**Records to use**

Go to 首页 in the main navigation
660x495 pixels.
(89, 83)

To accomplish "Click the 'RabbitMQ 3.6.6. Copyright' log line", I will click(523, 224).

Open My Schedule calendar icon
==
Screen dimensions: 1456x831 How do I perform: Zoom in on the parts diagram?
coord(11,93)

**Required task**
Copy the material exactly, starting with the line that contains "Go to 首页 in the main navigation" and going on through the line that contains "Open My Schedule calendar icon", including both of those lines.

**Response to this exercise**
Go to 首页 in the main navigation
660x495 pixels.
(89, 83)

To accomplish "Click the 'RabbitMQ 3.6.6. Copyright' log line", I will click(523, 224).

Open My Schedule calendar icon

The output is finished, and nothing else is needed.